The idea behind masked pretraining is not conceptually difficult. You hide parts of the input, ask the model to fill in the blanks, and the representations it builds along the way capture the deep structure of the data. BERT did this for language. MAE did this for images. We are doing this for vibrational spectra — and the translation from discrete tokens to continuous signals exposed several non-obvious failure modes that consumed weeks of debugging.
From Tokens to Patches
BERT masks discrete tokens (words) and predicts them from context. Spectra are continuous 1D signals — there are no natural tokens. The solution is patching: divide the spectrum into contiguous wavenumber regions and treat each region as a token.

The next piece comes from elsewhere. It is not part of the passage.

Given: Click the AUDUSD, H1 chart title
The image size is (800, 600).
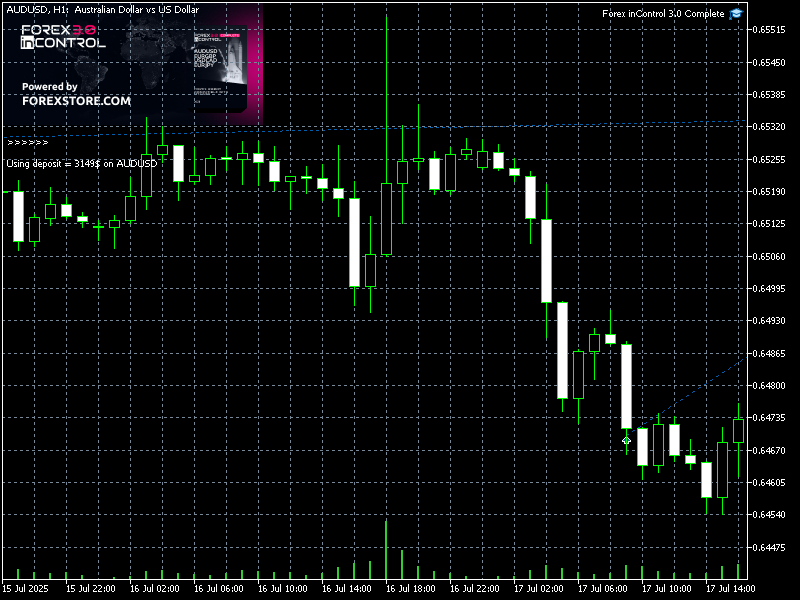Looking at the screenshot, I should point(100,9).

A 3,501-point IR spectrum split into 128 patches gives approximately 27 wavenumber points per patch. Each patch is embedded into a $d$-dimensional vector via a learned linear projection:
$$\mathbf{p}_i = \text{Embed}(s[i \cdot P : (i+1) \cdot P]) \in \mathbb{R}^d$$
where $P$ is the patch size and $s \in \mathbb{R}^{3501}$ is the raw spectrum. The patches play the role of BERT's word tokens. Masking a patch means replacing its embedding with a learned mask vector before feeding it into the encoder.

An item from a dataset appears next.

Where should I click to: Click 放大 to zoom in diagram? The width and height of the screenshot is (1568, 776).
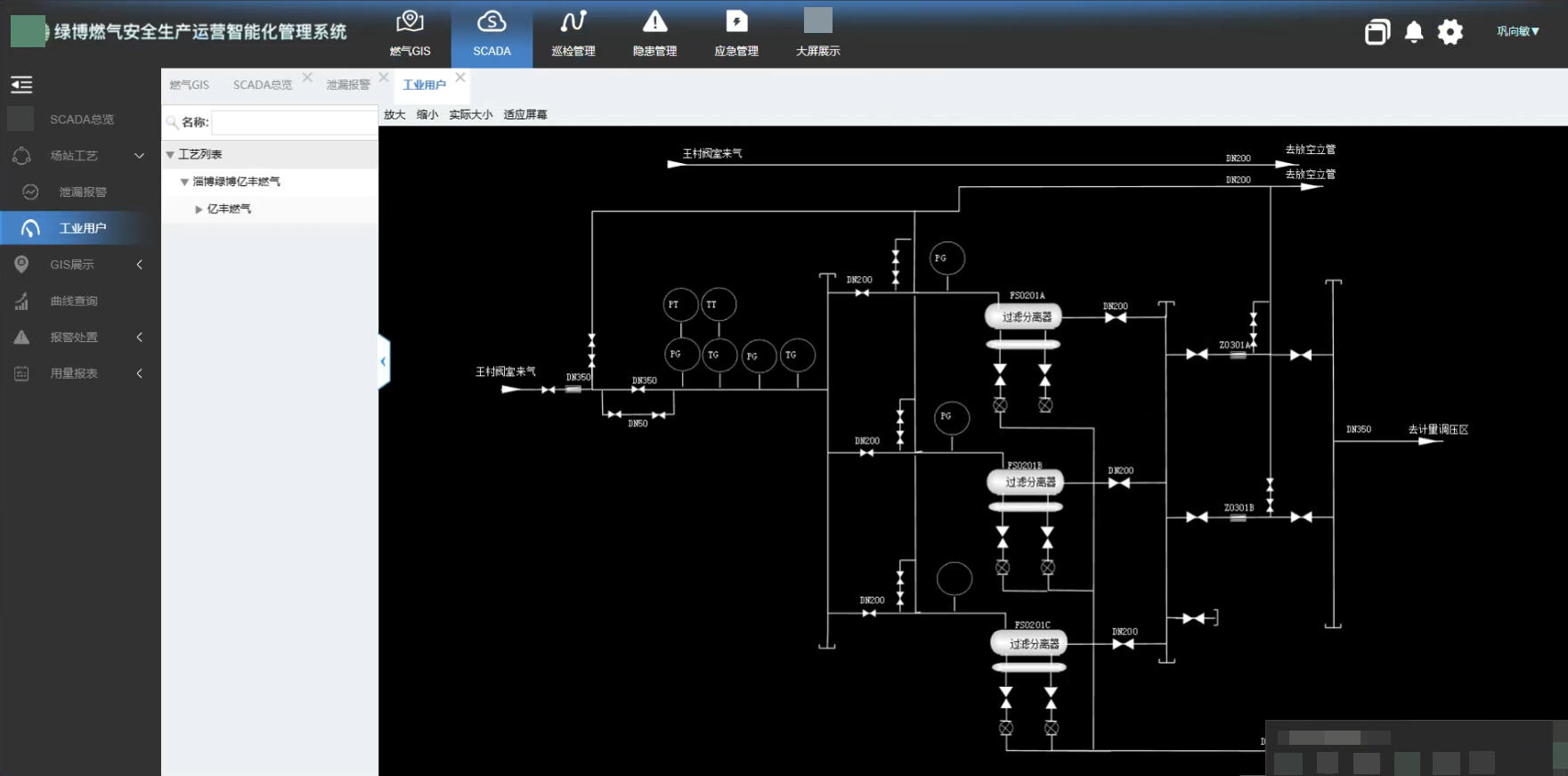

The connection to Masked Autoencoders (MAE) is direct: He et al. applied the same idea to image patches in 2022. Spectra have different properties than images — we will return to this — but the core mechanism is identical: mask some patches, predict them from context, and hope the representations learned in the process are useful for downstream tasks.
Patches vs. Points. Masking individual wavenumber points is too fine-grained. Spectra are locally smooth — the value at wavenumber $w_i$ is highly correlated with $w_{i-1}$ and $w_{i+1}$. The model can trivially interpolate single masked points from neighbors without learning any higher-level structure. Masking contiguous patches of ~27 points forces the model to reconstruct entire peak shapes from distant context — overtone correlations, combination band patterns, functional group fingerprints. This is the representation-building signal.
Why 27 Points?
Each patch spans approximately 35 cm$^{-1}$ at our 2048-point resolution over the 4000-400 cm$^{-1}$ mid-IR range. This is not arbitrary — it is calibrated to the physics of infrared absorption. The full width at half maximum (FWHM) of a typical IR absorption peak in the condensed phase falls between 20 and 50 cm$^{-1}$. A patch of 27 points covers roughly one peak width.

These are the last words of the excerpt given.